‘Jean knows everything,’ murmured Angela, as she found the hook and squeezed successfully through the window.

‘What shall we take?’ whispered Babs, slipping after her into the dimly lighted larder. ‘I think they’d like jam tart and plum-pudding, don’t you?’

She shifted the two delicacies dearest to her heart on to one dish, and handed it up to Jean, who stood poised uncertainly on the edge of the water-butt.

‘The jelly and the cranberry pie look rather nice,’ said Angela, her own mouth watering for them, as she passed them out to Jean.

‘Can’t you find something substantial?’ urged Jean, when she had deposited the second load on the ground beside the water-butt.

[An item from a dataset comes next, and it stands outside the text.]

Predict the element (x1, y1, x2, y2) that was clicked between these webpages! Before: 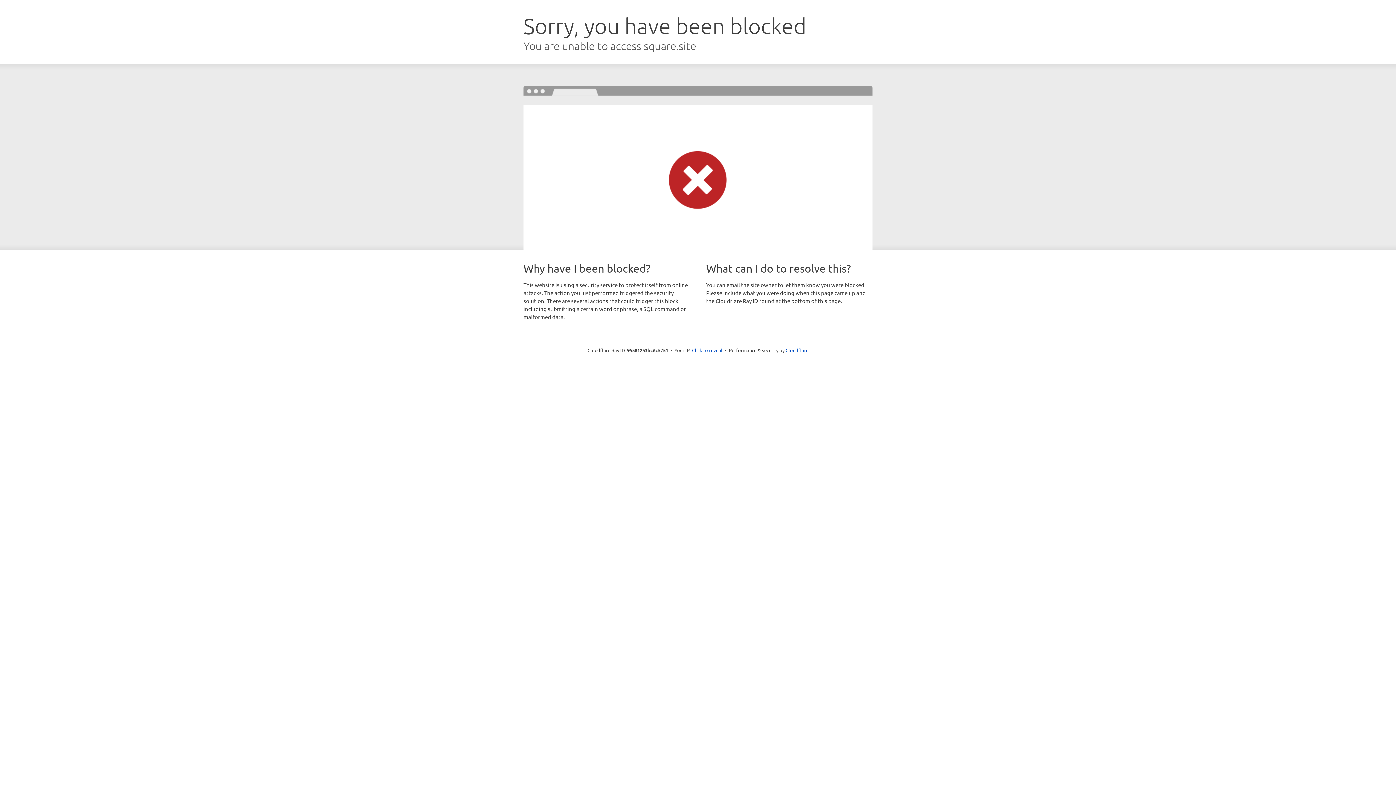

The two children in the larder looked round at the well-stocked shelves. There was cold beef, to be sure, and a large tureen of mutton broth; but these did not strike them as being at all the sort of present that any one would like to have.

‘Apple dumplings,’ settled Angela, swiftly, as her eye fell on a large dish full of them; and they handed the apple dumplings after the other things, and then followed them by way of the water-butt to the impatient Jean, who had already loaded herself with the jelly and the cranberry pie.

‘Come along!’ said Jean. ‘If we’re not quick, we shall be late for tea. Besides, we must get back to see Finny, and explain to her what we’ve done. She might be cross if she found it out for herself.’

‘Are you sure she won’t be cross anyhow?’ asked Barbara, as she staggered along in her wake, carrying the dish that contained the plum-pudding and the jam tart.

‘Not if we explain exactly why we did it,’ said Angela, gasping for breath just behind her companions. She found the apple dumplings decidedly weighty.